Ramanna: Sure. Ulf is a researcher with the Bundesbank. In December 2021, he sent Bob Kaplan and me a copy of a paper using Input-Output theory from macroeconomics to show how the recursive approach to determining product-carbon footprints can converge relatively quickly to theoretically “accurate” values, within a few iterations. He had been alerted to the Kaplan/Ramanna 2021 paper by a colleague in the Bank of International Settlements. Ulf is a statistician, not a carbon accountant, and his paper provides a macroeconomic proof to the microeconomic foundations that Bob and I developed. It is an important paper.
Karl Richter has a company selling sustainability software. He contacted us in April 2023 saying he was “applying a financial accounting mindset to carbon accounting,” had seen our work which he described as “much more refined in many respects” than his, and wanted to now refine his software “to include product level accounting and the idea of E-Liabilities.” Until you presented him as someone who claims to have developed ledger-based product carbon accounts independently of us, we never had that impression of him.

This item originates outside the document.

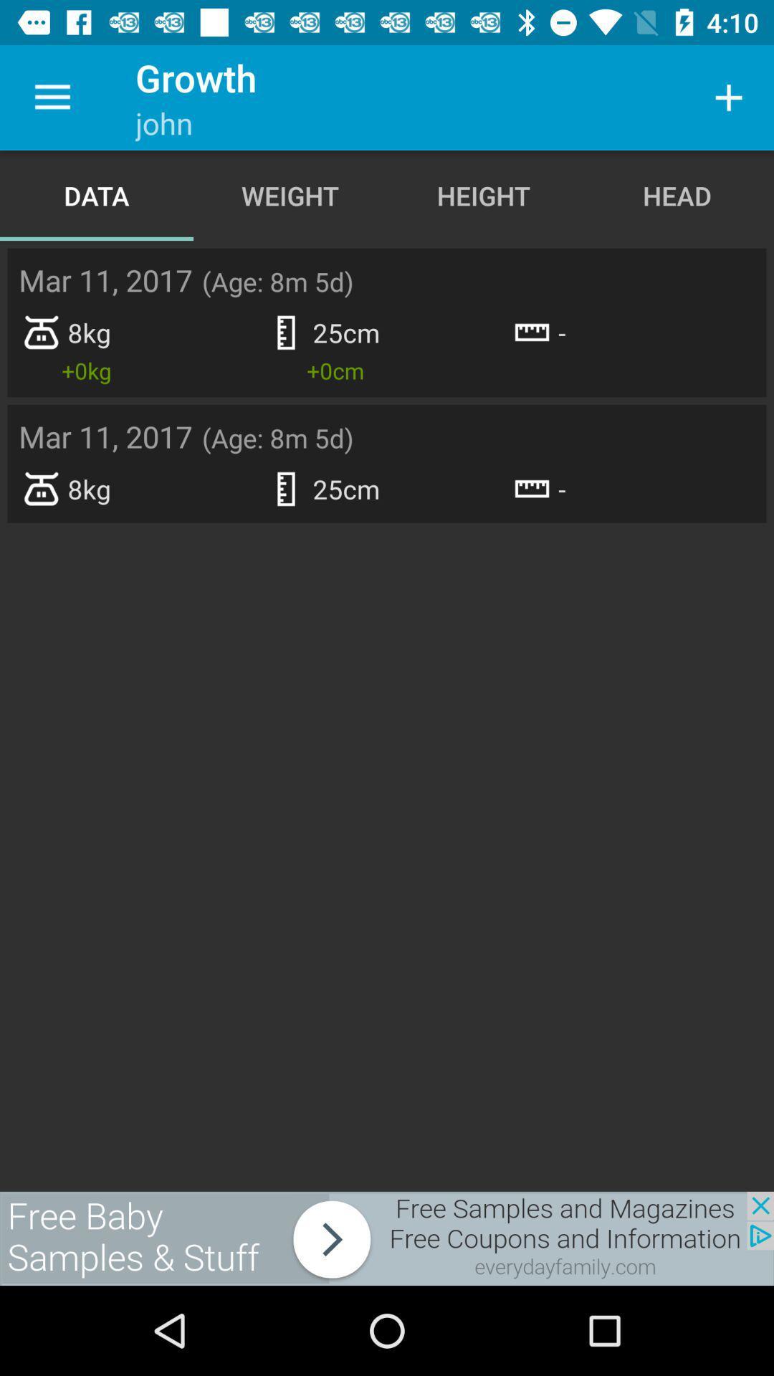 The height and width of the screenshot is (1376, 774). What do you see at coordinates (387, 1237) in the screenshot?
I see `advertisement` at bounding box center [387, 1237].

Stefan Reichelstein is a well-regarded academic with research interests in cost accounting, like Bob Kaplan. He contacted Bob in August 2021 after seeing our paper on SSRN, noting his own interest in carbon accounting. Initially, the three of us worked closely together, and we published in 2022 a follow-on paper to the Kaplan/Ramanna 2021 paper. Then, Stefan started to focus on the internal bookkeeping of carbon accounts, what he currently calls the Carbon Accounting Standards Initiative (CASI). He very generously asked Bob and me to join him as coauthors on this work. We reviewed the work and offered him comments, some of which he incorporated in later published papers, but we declined to coauthor on the project. Stefan’s CASI work largely focuses on intra-company bookkeeping arrangements for carbon assets and liabilities. These are nice to have, but, as I mentioned earlier, what’s foundational about the E-ledger is inter-company accounting, which is even distinct from financial accounting.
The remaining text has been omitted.